Wednesday, December 11, 2013
Seven months after federal sequestration cuts forced the area's Meals on Wheels program to scale back its program to feed seniors who have trouble getting out, full service has been restored, program administrators said.
Seton Village resident Marie Rouleau, left, and Personal Support Specialist Zandra Luce work in the kitchen preparing a meal on March 25. Rouleau was among those on a waiting list for the Meals on Wheels program, which restored full service on Tuesday, according to program officials.
Staff file photo by David Leaming
HOW TO APPLY
To apply for help from the Meals on Wheels program, or to make a donation to support the program, contact Spectrum Generations at 800-639-1553 or www.spectrumgenerations.org.
In March, seniors who called for immediate help were instead put on a waiting list by Spectrum Generations, which delivers 300,000 meals each year to homebound seniors in 128 communities in six counties as part of a national Meals on Wheels program.
The $85,600 cuts also caused Spectrum to scale back its twice-weekly visits to seniors, taking them a week's worth of frozen meals during a single trip instead.
On Tuesday the organization was able to reset the list to zero and reinstate its twice-weekly deliveries, according to Debra Silva, vice president at Spectrum, which provides a variety of services.
Spectrum was able to restore full service only after an intensive round of fundraising and cost reductions, officials said.
Meals on Wheels serves 200 people a day from Waterville's Muskie Center and 800 people a day to homebound seniors in communities throughout Kennebec, Knox, Lincoln, Sagahadoc, Somerset and Waldo counties.
Silva said the cost of feeding 800 people a day is a tipping point relative to how many resources Spectrum has to run the program.
"We don't know if we can sustain it," Silva said.
Every time the phone rings and it's a donor wanting to support the cause, the cushion is extended.

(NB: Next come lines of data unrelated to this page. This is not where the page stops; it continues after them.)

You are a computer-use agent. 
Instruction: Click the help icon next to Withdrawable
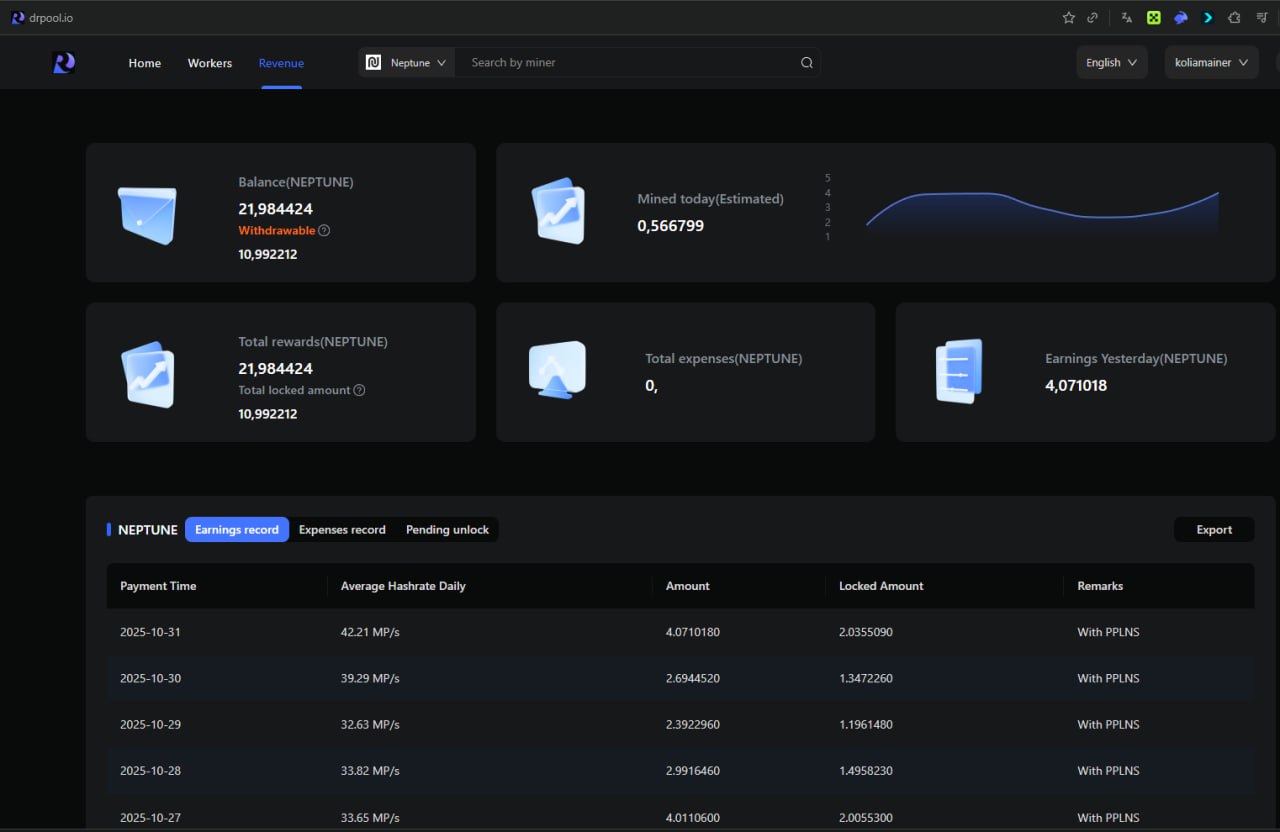pos(324,230)
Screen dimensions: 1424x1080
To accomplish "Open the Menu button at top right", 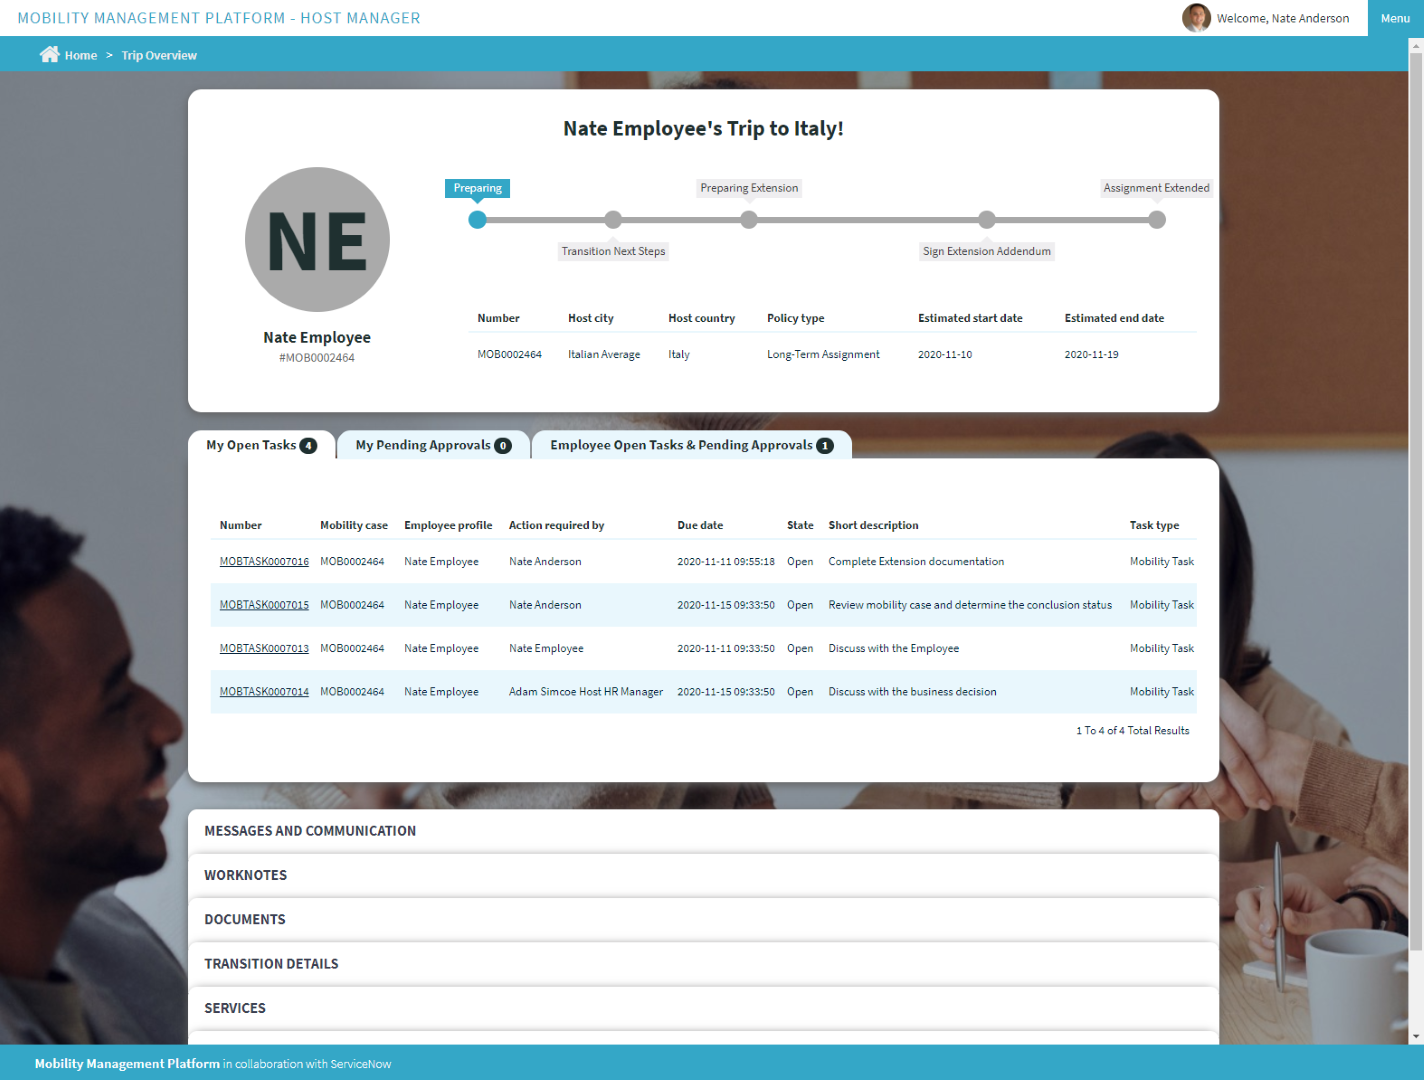I will (1395, 18).
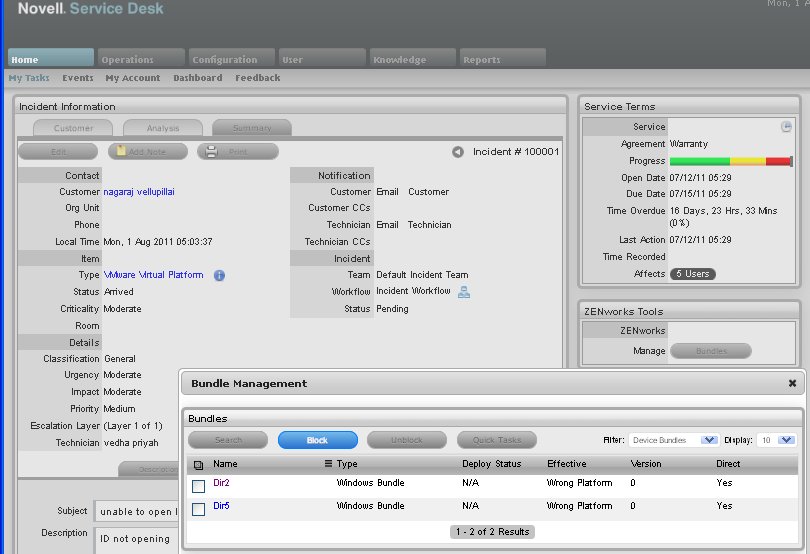
Task: Click the Progress bar in Service Terms
Action: [x=730, y=161]
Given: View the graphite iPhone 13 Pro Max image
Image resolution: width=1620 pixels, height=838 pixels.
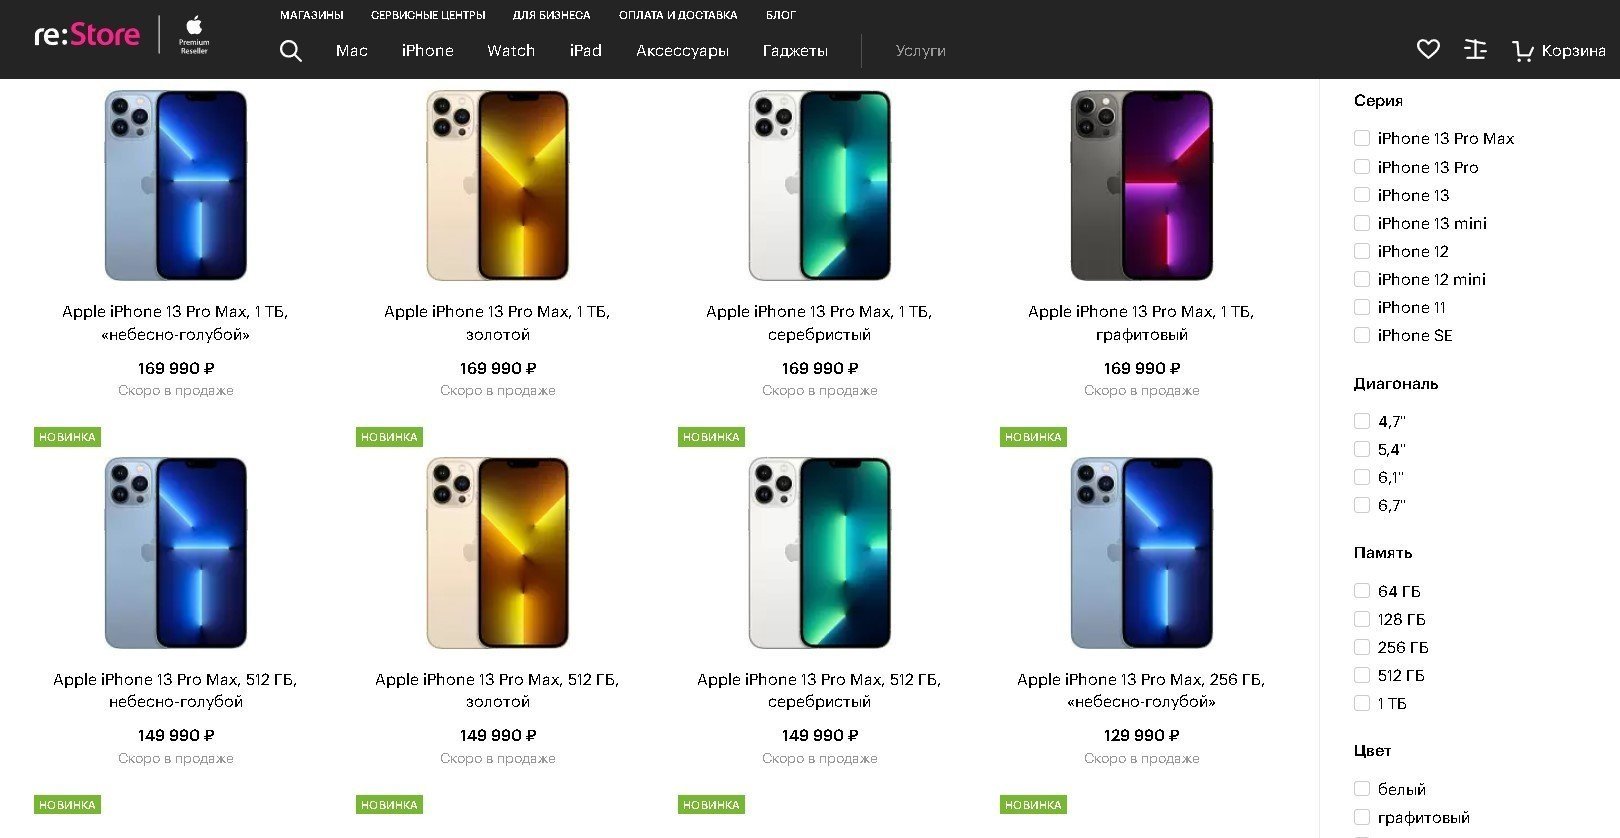Looking at the screenshot, I should (x=1141, y=185).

Every time the phone rings and it's a person needing help, it takes the organization a little closer to the edge.
In the meantime, continued effects of the sequestration and the threat of a protracted federal government shutdown combine to make the future of the program uncertain.
The shutdown won't affect Meals on Wheels in the short term because of the timing of its federal payments, she said. If the gridlock in Washington continues for another month, however, funding would become an issue, Silva said.
The sequestration will take an additional $39,000 from the program, which is funded under the federal Older Americans Act, in its current budget cycle, which began Oct. 1, making the total loss more than $122,000.
When the sequestration cuts hit the program in March, the tipping point was unbalanced, and the program began running at a deficit.
The waiting list, imposed in an effort to restore the balance, grew quickly, reaching 36 in the first six weeks at centers Spectrum operates in Hallowell, Skowhegan and Waterville.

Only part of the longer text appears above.